> [Exercise brief] Can you convert the part of the listing starting at the line containing "Locate an element on the screen. This" and ending at the line containing "coordinates (76, 617)." into a two-column CSV with the headers instruction and response? Use one row per pair, quote each field, and turn line breaks into spaces.

> [Given records]
_ _ _ _ _

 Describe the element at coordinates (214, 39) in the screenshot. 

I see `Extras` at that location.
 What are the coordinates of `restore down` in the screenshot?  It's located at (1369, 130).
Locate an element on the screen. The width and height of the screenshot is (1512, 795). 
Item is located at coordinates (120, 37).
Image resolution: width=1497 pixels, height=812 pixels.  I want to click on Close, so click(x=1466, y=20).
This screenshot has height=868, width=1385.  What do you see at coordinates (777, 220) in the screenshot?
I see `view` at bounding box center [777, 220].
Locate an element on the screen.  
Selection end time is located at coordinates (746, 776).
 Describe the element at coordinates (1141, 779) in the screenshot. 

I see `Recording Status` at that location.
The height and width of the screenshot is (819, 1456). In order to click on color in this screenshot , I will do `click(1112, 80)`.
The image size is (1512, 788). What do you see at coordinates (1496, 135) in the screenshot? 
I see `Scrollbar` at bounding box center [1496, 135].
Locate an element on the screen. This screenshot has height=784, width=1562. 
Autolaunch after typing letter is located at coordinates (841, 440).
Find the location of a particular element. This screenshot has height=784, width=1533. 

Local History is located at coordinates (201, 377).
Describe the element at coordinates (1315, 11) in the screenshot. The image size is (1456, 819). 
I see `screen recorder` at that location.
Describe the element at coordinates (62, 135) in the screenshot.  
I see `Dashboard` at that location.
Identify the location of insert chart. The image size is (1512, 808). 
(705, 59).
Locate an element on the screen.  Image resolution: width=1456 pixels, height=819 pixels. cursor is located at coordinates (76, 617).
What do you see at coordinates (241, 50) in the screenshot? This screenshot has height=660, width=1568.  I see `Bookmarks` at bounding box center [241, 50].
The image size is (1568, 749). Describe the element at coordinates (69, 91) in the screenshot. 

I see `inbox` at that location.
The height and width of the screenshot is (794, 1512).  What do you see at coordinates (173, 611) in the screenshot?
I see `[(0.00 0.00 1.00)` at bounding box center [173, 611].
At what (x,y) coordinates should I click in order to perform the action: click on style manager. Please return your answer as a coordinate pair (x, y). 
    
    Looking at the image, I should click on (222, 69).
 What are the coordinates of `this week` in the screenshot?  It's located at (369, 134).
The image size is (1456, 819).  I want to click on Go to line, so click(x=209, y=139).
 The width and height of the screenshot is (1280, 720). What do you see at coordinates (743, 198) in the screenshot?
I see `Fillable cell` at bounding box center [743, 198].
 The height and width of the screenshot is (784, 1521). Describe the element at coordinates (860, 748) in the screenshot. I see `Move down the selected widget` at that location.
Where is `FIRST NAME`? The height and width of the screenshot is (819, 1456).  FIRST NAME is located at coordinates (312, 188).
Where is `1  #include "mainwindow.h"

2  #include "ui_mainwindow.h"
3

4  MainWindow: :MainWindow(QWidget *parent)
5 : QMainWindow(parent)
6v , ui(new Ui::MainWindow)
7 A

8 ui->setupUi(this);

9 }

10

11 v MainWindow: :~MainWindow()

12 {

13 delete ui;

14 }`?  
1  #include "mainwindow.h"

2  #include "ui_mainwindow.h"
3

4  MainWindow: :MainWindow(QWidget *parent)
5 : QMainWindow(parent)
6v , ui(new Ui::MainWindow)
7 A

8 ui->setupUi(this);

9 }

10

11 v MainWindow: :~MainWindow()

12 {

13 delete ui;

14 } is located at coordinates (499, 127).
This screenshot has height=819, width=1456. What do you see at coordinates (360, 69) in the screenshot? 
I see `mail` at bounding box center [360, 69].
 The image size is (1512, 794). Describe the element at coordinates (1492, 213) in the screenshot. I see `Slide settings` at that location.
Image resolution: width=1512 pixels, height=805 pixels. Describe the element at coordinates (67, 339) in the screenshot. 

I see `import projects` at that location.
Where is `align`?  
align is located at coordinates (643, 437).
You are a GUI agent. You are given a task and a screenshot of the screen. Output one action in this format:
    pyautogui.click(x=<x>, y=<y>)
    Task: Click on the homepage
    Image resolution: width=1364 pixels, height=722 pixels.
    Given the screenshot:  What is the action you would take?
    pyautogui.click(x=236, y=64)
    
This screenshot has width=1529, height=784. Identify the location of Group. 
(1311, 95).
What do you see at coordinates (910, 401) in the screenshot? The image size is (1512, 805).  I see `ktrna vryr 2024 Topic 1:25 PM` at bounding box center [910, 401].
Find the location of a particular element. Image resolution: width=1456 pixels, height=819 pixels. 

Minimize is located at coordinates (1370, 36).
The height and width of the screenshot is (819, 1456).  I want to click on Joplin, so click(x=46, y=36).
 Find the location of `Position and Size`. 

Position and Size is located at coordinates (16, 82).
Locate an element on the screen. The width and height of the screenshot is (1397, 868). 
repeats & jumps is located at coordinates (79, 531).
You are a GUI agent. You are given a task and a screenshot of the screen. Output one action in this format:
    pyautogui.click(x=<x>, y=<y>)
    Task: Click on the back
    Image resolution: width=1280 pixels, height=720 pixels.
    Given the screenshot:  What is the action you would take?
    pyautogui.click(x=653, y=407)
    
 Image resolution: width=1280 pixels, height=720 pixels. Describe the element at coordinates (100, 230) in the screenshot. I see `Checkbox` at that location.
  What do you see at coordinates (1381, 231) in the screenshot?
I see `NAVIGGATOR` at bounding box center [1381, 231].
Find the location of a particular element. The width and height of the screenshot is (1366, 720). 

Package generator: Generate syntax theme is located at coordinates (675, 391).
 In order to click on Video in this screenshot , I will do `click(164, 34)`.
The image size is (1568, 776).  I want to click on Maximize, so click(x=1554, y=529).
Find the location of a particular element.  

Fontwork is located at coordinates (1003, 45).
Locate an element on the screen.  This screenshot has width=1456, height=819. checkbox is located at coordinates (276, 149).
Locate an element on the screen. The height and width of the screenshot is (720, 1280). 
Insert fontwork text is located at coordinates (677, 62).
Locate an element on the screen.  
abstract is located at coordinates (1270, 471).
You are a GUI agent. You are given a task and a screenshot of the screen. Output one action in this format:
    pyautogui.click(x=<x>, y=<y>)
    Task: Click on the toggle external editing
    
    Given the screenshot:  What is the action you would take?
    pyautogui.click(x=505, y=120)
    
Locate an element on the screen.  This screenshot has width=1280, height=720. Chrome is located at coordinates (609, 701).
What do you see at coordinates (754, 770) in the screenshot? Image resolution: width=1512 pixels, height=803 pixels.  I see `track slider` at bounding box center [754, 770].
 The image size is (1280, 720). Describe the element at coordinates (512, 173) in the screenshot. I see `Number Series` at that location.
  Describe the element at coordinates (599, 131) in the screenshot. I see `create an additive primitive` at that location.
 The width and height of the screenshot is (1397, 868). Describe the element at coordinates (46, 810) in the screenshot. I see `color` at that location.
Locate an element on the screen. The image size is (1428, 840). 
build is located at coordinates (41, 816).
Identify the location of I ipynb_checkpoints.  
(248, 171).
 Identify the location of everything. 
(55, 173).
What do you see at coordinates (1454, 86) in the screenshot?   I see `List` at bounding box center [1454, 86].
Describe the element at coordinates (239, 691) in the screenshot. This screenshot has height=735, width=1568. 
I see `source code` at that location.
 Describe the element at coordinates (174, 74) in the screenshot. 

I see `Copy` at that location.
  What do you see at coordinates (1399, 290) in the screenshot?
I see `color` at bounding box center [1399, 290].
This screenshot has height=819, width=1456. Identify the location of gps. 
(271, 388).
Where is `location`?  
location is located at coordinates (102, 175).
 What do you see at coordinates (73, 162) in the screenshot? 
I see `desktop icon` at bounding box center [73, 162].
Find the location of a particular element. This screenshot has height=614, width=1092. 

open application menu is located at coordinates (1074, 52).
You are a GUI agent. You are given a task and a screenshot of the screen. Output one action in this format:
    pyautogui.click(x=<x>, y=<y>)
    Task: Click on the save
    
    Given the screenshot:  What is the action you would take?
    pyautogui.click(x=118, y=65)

_ _ _ _ _

> [Correct result]
instruction,response
"Locate an element on the screen. This screenshot has height=784, width=1562.","Autolaunch after typing letter is located at coordinates (841, 440)."
"Find the location of a particular element. This screenshot has height=784, width=1533.","Local History is located at coordinates (201, 377)."
"Describe the element at coordinates (1315, 11) in the screenshot. The image size is (1456, 819).","I see `screen recorder` at that location."
"Describe the element at coordinates (62, 135) in the screenshot.","I see `Dashboard` at that location."
"Identify the location of insert chart. The image size is (1512, 808).","(705, 59)."
"Locate an element on the screen.","Image resolution: width=1456 pixels, height=819 pixels. cursor is located at coordinates (76, 617)."